## Texte de lecture

....

Comme les électriciens qui travaillent dans le salon Matignon. Ils sont en
train de passer un câble dans l’angle du plafond lorsqu’un fragment d’enduit se
décroche. Au verso, un fond vert foncé avec un point rouge qui n’a rien à voir
avec les couleurs ocre jaune visibles à cet endroit. Les ouvriers alertent
immédiatement les experts. Des sondages sont opérés. Au fur et à mesure des
dégagements émergent un bucrane, c’est-à-dire une tête de bœuf décharnée, mais
aussi des satyres, des guirlandes de feuillage et une scène centrale :
l’enlèvement d’Europe. Il faudra quatre années pour révéler l’ensemble qui
sommeillait sous le décor XIXe siècle et rendre à Europe la chair tendre et
rose de sa jeunesse. Les découvertes s’enchaînent dans le salon Louis XIII, où
les peintures s’écaillent. Un casque, une aile, un cheval sont mis au jour et,
enfin, la scène de Bellérophon en train de gravir l’Olympe pour se rapprocher
des dieux, avant d’être désarçonné par Zeus ! C’est également dans cette pièce
que la satyresse et ses compères sont dénichés en janvier 2019.
Le public aura accès à ces chefs-d'œuvre d'ici un an
« Les œuvres sont
pour la plupart en excellent état de conservation », indique Laurence
Guilhemsans, responsable des opérations de réintégration picturale. « La
technique de la fresque est basée sur le principe de la carbonatation : le
pigment est appliqué sur l’enduit à base de chaux encore humide qui, en
séchant, emprisonne les couleurs et devient aussi dur que de la pierre. Nous
restaurons les éléments altérés, mais on n’invente jamais. Un motif de
grotesque possède presque toujours son pendant qui nous servira de modèle. Nous
utilisons le tratteggio, méthode qui consiste à réaliser de fines hachures pour
reconstruire un modelé, un corps, une tête à demi effacée… » Cette sorte de
chirurgie esthétique, visible seulement de très près, permet de dissocier la
main originale de celle du restaurateur et de ne pas œuvrer comme un faussaire.

....

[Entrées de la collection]
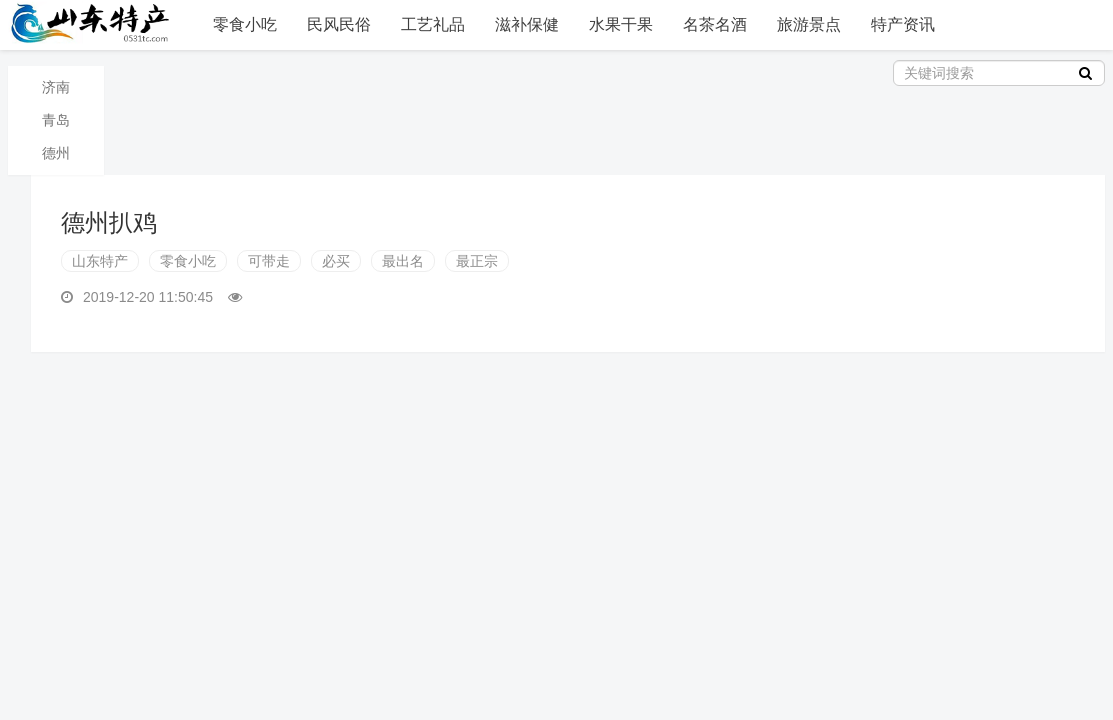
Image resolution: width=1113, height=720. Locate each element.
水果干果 (621, 24)
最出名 (403, 261)
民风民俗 (339, 24)
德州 (56, 153)
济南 (56, 87)
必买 (336, 261)
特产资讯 (903, 24)
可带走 (269, 261)
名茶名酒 (715, 24)
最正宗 (477, 261)
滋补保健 (527, 24)
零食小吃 (245, 24)
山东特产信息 (93, 23)
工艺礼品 (433, 24)
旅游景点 (809, 24)
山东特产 (100, 261)
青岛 (56, 120)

....

## Consigne écrite
Pouvez-vous recopier mot pour mot le passage du texte sur les fresques, de « Le public aura » à « comme un faussaire. » ?

## Résultat attendu
Le public aura accès à ces chefs-d'œuvre d'ici un an
« Les œuvres sont
pour la plupart en excellent état de conservation », indique Laurence
Guilhemsans, responsable des opérations de réintégration picturale. « La
technique de la fresque est basée sur le principe de la carbonatation : le
pigment est appliqué sur l’enduit à base de chaux encore humide qui, en
séchant, emprisonne les couleurs et devient aussi dur que de la pierre. Nous
restaurons les éléments altérés, mais on n’invente jamais. Un motif de
grotesque possède presque toujours son pendant qui nous servira de modèle. Nous
utilisons le tratteggio, méthode qui consiste à réaliser de fines hachures pour
reconstruire un modelé, un corps, une tête à demi effacée… » Cette sorte de
chirurgie esthétique, visible seulement de très près, permet de dissocier la
main originale de celle du restaurateur et de ne pas œuvrer comme un faussaire.